There is one span to output from the data below: the lines starting at the line with "The image size is (770, 433)." and ending at the line with "Task: Open 机器人 robot sidebar item". Output it exactly, ends included, nothing more.

Segment Open

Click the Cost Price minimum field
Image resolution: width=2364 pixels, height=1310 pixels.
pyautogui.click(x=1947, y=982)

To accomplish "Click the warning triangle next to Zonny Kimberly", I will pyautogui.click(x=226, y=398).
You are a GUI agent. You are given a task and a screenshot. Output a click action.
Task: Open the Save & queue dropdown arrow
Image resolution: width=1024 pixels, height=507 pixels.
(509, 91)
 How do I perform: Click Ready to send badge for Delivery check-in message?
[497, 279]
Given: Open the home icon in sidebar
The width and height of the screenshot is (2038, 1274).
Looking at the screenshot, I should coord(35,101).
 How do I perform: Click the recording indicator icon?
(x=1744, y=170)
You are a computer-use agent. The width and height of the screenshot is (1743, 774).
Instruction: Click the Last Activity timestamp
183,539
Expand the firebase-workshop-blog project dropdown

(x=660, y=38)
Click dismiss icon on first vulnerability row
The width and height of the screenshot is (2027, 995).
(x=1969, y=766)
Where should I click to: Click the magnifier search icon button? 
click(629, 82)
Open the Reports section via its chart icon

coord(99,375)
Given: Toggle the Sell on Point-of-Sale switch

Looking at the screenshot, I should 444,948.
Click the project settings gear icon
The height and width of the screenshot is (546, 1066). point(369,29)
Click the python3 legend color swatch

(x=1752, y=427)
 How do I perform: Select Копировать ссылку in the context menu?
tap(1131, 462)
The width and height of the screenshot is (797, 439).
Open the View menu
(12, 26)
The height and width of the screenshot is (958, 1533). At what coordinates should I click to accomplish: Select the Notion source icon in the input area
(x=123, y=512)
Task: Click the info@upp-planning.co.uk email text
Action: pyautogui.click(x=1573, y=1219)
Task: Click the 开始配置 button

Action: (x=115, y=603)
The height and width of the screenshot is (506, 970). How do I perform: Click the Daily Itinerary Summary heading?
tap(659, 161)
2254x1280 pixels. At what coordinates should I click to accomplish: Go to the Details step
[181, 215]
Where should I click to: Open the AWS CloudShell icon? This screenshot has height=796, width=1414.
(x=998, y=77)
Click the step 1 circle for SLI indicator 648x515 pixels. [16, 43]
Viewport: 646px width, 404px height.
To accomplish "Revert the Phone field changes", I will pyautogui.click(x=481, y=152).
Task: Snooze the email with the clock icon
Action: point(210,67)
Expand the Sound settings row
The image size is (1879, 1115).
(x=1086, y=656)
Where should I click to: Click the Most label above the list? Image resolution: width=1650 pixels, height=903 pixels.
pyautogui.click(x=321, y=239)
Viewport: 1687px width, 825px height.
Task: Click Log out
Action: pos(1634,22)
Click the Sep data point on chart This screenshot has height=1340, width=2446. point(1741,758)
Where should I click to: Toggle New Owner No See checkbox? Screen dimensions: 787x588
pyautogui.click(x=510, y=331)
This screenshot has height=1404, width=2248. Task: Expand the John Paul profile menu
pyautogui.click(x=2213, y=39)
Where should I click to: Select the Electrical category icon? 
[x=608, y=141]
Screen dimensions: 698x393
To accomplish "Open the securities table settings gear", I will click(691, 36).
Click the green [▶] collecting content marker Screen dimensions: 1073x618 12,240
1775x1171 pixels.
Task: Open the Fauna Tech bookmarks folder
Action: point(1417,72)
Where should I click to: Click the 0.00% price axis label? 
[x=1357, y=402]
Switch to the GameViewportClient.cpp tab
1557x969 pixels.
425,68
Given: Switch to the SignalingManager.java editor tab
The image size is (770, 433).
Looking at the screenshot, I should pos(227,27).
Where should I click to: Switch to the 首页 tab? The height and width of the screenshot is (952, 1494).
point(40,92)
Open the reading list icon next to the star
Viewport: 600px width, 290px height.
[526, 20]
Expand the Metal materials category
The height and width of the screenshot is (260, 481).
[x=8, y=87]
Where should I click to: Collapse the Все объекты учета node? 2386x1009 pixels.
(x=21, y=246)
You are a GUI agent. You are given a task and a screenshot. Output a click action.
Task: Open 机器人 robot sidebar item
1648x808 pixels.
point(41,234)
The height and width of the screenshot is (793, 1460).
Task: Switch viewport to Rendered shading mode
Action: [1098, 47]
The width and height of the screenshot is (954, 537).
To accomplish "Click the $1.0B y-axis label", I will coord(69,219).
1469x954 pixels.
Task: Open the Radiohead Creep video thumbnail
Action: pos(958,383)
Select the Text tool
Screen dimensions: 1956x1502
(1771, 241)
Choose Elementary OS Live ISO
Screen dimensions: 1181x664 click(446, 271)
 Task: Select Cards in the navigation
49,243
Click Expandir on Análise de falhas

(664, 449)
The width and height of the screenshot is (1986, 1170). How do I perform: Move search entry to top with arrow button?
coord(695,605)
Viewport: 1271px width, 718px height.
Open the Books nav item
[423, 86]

Segment Closed

Solved problem
The image size is (770, 433).
Looking at the screenshot, I should pos(227,27).
Where should I click to: Switch to the 首页 tab? The height and width of the screenshot is (952, 1494).
point(40,92)
Open the reading list icon next to the star
Viewport: 600px width, 290px height.
[526, 20]
Expand the Metal materials category
The height and width of the screenshot is (260, 481).
[x=8, y=87]
Where should I click to: Collapse the Все объекты учета node? 2386x1009 pixels.
(x=21, y=246)
You are a GUI agent. You are given a task and a screenshot. Output a click action.
Task: Open 机器人 robot sidebar item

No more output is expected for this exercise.